The Discovery Period: It Takes Time
The discovery period is the process of sharing information between parties involved in the claim. It’s a critical part to any medical malpractice case. There are different discovery methods which are governed by rules. Interrogatories are methods that include broad questions to disclose the theory of the case, damages and defenses. The expert witness that will be participating in the case is also disclosed. Another discovery method is a request for documents. In medical malpractice cases, these documents typically include pathology material, lab reports, x-rays and medical records. Depositions are taken under oath and entail an interview of the parties involved in the case. Depositions can make or break a case. The discovery period is generally a lengthy process.
Expert Medical Witness: Finding the Right One
In order to prove negligence in a medical malpractice case, an expert medical witness is usually necessary and even required in some states. It is this expert who must convince the jury that a specific duty was owed to the patient and how the medical professional breached that duty. Depending on the type of medical malpractice case, you may need to find an expert in a highly-specialized field, such as transplant surgery, pediatrics, cosmetic surgery or cardiology. It isn’t hard to find the right medical malpractice expert witness. All experienced medical malpractice attorneys know how to find one in any specialty. As a matter of fact, many even work with medical expert witness services in almost every specialty and have names and numbers on hand.

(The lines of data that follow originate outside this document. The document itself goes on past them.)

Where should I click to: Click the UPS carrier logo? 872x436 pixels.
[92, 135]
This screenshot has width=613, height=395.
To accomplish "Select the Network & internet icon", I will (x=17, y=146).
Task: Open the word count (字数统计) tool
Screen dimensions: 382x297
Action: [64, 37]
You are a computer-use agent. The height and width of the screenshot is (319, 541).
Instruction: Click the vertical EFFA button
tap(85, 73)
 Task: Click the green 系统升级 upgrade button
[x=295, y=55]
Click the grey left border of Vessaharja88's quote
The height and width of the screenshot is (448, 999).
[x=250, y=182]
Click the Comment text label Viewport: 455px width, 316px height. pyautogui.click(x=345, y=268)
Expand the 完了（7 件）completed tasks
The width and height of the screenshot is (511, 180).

Seeking justice in medical malpractice cases takes time. The wheels of justice move slow. And there are a number of reasons. Medical malpractice suits tend to be more complex than other types of injury lawsuits, requiring deep review of patient records, expert analysis and expert testimony, and investigation into the negligence and long-term effects on the plaintiff. Plus, depending on the extent of the injuries or death of the patient, there may be significant damages arising from future hospitalizations, prolonged medical care and long-term rehabilitation, lost wages and earning capacity, and other economic hardships that can put plaintiffs and their families in a downward financial spiral. Determining the extent of those damages can also take time as the medical malpractice suit works its way through the legal process. All around, settling any medical malpractice case takes time, whether out of court or in court. It’s just the nature of these types of cases.
It’s important to note that the timeline for a medical malpractice suit really does vary depending on the complexity of the case in addition to other factors. Other factors include court schedule and the willingness of the parties to negotiate. But in every medical malpractice case, seeking the advice and representation of an experienced and accomplished lawyer is an essential first step in addition to finding the right medical expert for court testimony. Typically, medical malpractice cases settled out of court take less time than going to trial.